### indy256's blog

By indy256, 10 years ago, This post is about a simple way to operate on combinatorial sequences such as permutations, combinations, partitions, correct bracket sequences, etc., assuming O(n2) or in some cases O(n3) time complexity per operation is acceptable (n — sequence length).

To refresh your knowledge here are all 3-combinations of 4 elements: 012, 013, 023, 123. And here are all correct bracket sequences of size 6: ((())), (()()), (())(), ()(()), ()()().

The common tasks solved on combinatorial sequences are the following:

1. calculate total number of sequences
2. generate all sequences
3. given a sequence, find the next to it (like next_permutaion() in C++ STL)
4. given a sequence, calculate its number
5. given a sequence number, construct the sequence itself

It is sometimes rather involved to solve these tasks in O(n) or O(n * logn) time. If the time complexity is not a concern, you can brute force all sequences and implement checkValid() method to filter valid ones. This is the simplest, but simultaneously the slowest method.

As a tradeoff we can use a well-known idea and implement count(prefix) method.

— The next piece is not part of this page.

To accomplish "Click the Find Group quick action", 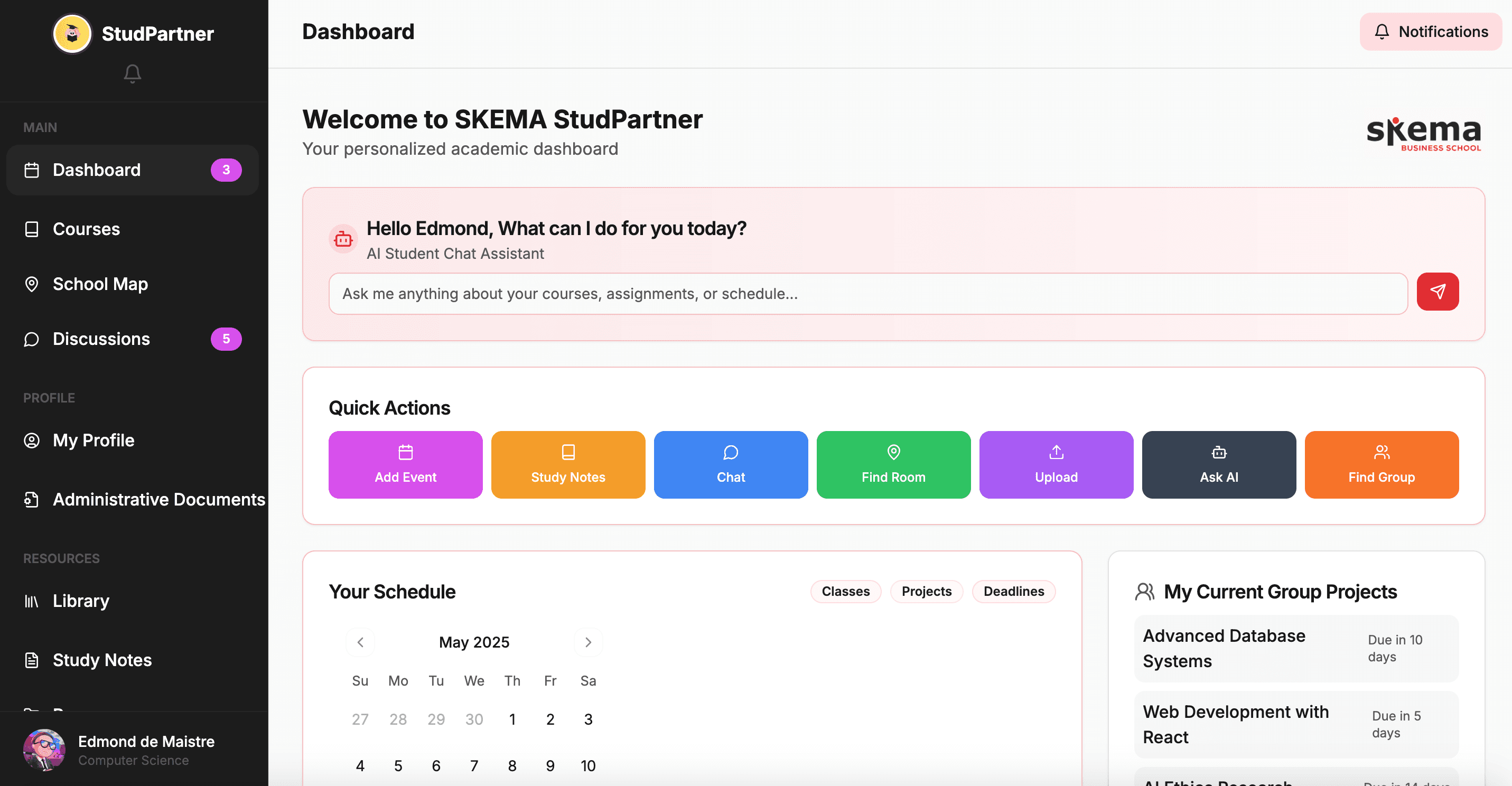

It calculates the number of sequences starting with prefix. This single method is all we need to run above 5 operations on many classes of combinatorial sequences. We will exploit object-oriented programming to create a tiny framework, consisting of a single class AbstractEnumeration.

Before looking at AbstractEnumeration class, let's see what amount of code we need to work for example with combinations:

public static class Combinations extends AbstractEnumeration {
final long[][] binomial;

public Combinations(int n, int k) {
super(n, k);
binomial = new long[n + 1][n + 1];
// calculate binomial coefficients in advance
for (int i = 0; i <= n; i++)
for (int j = 0; j <= i; j++)
binomial[i][j] = (j == 0) ? 1 : binomial[i - 1][j - 1] + binomial[i - 1][j];
}

@Override
protected long count(int[] prefix) {
int size = prefix.length;

// if there is no combination with given prefix, 0 must be returned.
// by contract only the last element can make prefix invalid.
if (size >= 2 && prefix[size - 1] <= prefix[size - 2])
return 0;

// prefix is valid. return the number of combinations starting with prefix
int last = size > 0 ? prefix[size - 1] : -1;
return binomial[range - 1 - last][length - size];
}
}


Now we have the following methods at our disposal that solve above 5 tasks in O(n2) time:

1. totalCount()
2. enumerate()
3. next()
4. toNumber()
5. fromNumber()

These methods are provided by AbstractEnumeration class. Source code is here

It is very easy to extend operations and implement prev(), first() and last() methods, etc.  Comments (1)
 » Is there any theory/source available for better understanding of this? I am not getting directly by reading this.